INSTRUCTIONS FOR THE TASK:
Repeat each of these records exactly.

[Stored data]
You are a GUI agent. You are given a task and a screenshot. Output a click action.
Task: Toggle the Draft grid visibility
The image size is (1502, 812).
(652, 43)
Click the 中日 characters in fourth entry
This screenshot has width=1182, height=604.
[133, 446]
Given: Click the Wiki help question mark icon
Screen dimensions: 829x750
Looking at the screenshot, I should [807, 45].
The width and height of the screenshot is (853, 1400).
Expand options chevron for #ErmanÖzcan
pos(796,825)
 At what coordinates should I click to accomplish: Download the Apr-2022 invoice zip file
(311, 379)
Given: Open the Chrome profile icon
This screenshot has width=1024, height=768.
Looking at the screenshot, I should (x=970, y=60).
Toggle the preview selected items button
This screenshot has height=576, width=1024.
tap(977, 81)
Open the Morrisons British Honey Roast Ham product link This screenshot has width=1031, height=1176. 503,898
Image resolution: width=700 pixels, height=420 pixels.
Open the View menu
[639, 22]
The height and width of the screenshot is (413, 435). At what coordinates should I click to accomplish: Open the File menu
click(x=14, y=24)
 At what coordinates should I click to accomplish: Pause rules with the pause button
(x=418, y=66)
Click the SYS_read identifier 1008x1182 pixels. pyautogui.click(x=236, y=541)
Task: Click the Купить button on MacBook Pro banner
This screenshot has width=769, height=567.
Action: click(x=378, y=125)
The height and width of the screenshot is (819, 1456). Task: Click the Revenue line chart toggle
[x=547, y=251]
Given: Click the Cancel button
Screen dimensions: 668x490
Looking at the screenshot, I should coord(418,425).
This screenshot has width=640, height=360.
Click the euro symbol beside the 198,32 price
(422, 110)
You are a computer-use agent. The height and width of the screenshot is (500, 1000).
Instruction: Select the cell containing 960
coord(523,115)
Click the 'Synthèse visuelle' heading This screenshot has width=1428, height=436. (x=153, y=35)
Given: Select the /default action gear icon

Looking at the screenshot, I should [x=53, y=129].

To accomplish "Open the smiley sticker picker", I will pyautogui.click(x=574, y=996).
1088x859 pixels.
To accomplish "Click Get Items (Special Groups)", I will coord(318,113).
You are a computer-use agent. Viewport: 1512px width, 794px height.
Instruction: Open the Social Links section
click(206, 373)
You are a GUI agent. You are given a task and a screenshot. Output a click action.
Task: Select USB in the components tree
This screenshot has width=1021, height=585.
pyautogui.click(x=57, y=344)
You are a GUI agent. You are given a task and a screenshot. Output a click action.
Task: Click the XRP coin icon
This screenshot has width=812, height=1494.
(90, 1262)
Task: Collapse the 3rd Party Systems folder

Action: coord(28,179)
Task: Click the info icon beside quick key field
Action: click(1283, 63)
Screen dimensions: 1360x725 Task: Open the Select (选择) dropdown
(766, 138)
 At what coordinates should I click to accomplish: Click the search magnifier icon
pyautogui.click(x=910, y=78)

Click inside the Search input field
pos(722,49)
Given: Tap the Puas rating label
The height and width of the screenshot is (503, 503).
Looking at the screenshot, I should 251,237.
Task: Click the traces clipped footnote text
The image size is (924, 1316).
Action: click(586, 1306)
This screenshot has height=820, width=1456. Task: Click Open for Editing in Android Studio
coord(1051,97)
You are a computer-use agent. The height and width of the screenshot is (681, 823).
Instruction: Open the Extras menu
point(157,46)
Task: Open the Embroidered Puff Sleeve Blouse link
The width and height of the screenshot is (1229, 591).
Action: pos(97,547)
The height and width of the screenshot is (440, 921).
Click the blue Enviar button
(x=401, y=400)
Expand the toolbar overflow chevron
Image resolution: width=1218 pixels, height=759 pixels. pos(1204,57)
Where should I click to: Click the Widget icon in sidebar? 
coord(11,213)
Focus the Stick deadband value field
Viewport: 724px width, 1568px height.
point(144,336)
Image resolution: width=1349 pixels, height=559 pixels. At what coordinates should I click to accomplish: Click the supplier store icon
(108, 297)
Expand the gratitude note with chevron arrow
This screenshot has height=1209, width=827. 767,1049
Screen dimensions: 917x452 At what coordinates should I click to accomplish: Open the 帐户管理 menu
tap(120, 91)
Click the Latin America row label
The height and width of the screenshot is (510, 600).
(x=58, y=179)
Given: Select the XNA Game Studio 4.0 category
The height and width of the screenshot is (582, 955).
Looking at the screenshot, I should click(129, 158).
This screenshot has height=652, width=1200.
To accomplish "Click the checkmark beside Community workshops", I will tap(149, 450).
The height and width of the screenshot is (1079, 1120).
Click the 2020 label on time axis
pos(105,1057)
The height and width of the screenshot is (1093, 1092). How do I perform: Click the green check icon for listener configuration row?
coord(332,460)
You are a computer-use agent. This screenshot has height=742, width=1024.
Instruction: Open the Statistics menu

REPLY TO THE TASK:
You are a GUI agent. You are given a task and a screenshot. Output a click action.
Task: Toggle the Draft grid visibility
The image size is (1502, 812).
(652, 43)
Click the 中日 characters in fourth entry
This screenshot has width=1182, height=604.
[133, 446]
Given: Click the Wiki help question mark icon
Screen dimensions: 829x750
Looking at the screenshot, I should [807, 45].
The width and height of the screenshot is (853, 1400).
Expand options chevron for #ErmanÖzcan
pos(796,825)
 At what coordinates should I click to accomplish: Download the Apr-2022 invoice zip file
(311, 379)
Given: Open the Chrome profile icon
This screenshot has width=1024, height=768.
Looking at the screenshot, I should (x=970, y=60).
Toggle the preview selected items button
This screenshot has height=576, width=1024.
tap(977, 81)
Open the Morrisons British Honey Roast Ham product link This screenshot has width=1031, height=1176. 503,898
Image resolution: width=700 pixels, height=420 pixels.
Open the View menu
[639, 22]
The height and width of the screenshot is (413, 435). At what coordinates should I click to accomplish: Open the File menu
click(x=14, y=24)
 At what coordinates should I click to accomplish: Pause rules with the pause button
(x=418, y=66)
Click the SYS_read identifier 1008x1182 pixels. pyautogui.click(x=236, y=541)
Task: Click the Купить button on MacBook Pro banner
This screenshot has width=769, height=567.
Action: click(x=378, y=125)
The height and width of the screenshot is (819, 1456). Task: Click the Revenue line chart toggle
[x=547, y=251]
Given: Click the Cancel button
Screen dimensions: 668x490
Looking at the screenshot, I should coord(418,425).
This screenshot has width=640, height=360.
Click the euro symbol beside the 198,32 price
(422, 110)
You are a computer-use agent. The height and width of the screenshot is (500, 1000).
Instruction: Select the cell containing 960
coord(523,115)
Click the 'Synthèse visuelle' heading This screenshot has width=1428, height=436. (x=153, y=35)
Given: Select the /default action gear icon

Looking at the screenshot, I should [x=53, y=129].

To accomplish "Open the smiley sticker picker", I will pyautogui.click(x=574, y=996).
1088x859 pixels.
To accomplish "Click Get Items (Special Groups)", I will coord(318,113).
You are a computer-use agent. Viewport: 1512px width, 794px height.
Instruction: Open the Social Links section
click(206, 373)
You are a GUI agent. You are given a task and a screenshot. Output a click action.
Task: Select USB in the components tree
This screenshot has width=1021, height=585.
pyautogui.click(x=57, y=344)
You are a GUI agent. You are given a task and a screenshot. Output a click action.
Task: Click the XRP coin icon
This screenshot has width=812, height=1494.
(90, 1262)
Task: Collapse the 3rd Party Systems folder

Action: coord(28,179)
Task: Click the info icon beside quick key field
Action: click(1283, 63)
Screen dimensions: 1360x725 Task: Open the Select (选择) dropdown
(766, 138)
 At what coordinates should I click to accomplish: Click the search magnifier icon
pyautogui.click(x=910, y=78)

Click inside the Search input field
pos(722,49)
Given: Tap the Puas rating label
The height and width of the screenshot is (503, 503).
Looking at the screenshot, I should 251,237.
Task: Click the traces clipped footnote text
The image size is (924, 1316).
Action: click(586, 1306)
This screenshot has height=820, width=1456. Task: Click Open for Editing in Android Studio
coord(1051,97)
You are a computer-use agent. The height and width of the screenshot is (681, 823).
Instruction: Open the Extras menu
point(157,46)
Task: Open the Embroidered Puff Sleeve Blouse link
The width and height of the screenshot is (1229, 591).
Action: pos(97,547)
The height and width of the screenshot is (440, 921).
Click the blue Enviar button
(x=401, y=400)
Expand the toolbar overflow chevron
Image resolution: width=1218 pixels, height=759 pixels. pos(1204,57)
Where should I click to: Click the Widget icon in sidebar? 
coord(11,213)
Focus the Stick deadband value field
Viewport: 724px width, 1568px height.
point(144,336)
Image resolution: width=1349 pixels, height=559 pixels. At what coordinates should I click to accomplish: Click the supplier store icon
(108, 297)
Expand the gratitude note with chevron arrow
This screenshot has height=1209, width=827. 767,1049
Screen dimensions: 917x452 At what coordinates should I click to accomplish: Open the 帐户管理 menu
tap(120, 91)
Click the Latin America row label
The height and width of the screenshot is (510, 600).
(x=58, y=179)
Given: Select the XNA Game Studio 4.0 category
The height and width of the screenshot is (582, 955).
Looking at the screenshot, I should click(129, 158).
This screenshot has height=652, width=1200.
To accomplish "Click the checkmark beside Community workshops", I will tap(149, 450).
The height and width of the screenshot is (1079, 1120).
Click the 2020 label on time axis
pos(105,1057)
The height and width of the screenshot is (1093, 1092). How do I perform: Click the green check icon for listener configuration row?
coord(332,460)
You are a computer-use agent. This screenshot has height=742, width=1024.
Instruction: Open the Statistics menu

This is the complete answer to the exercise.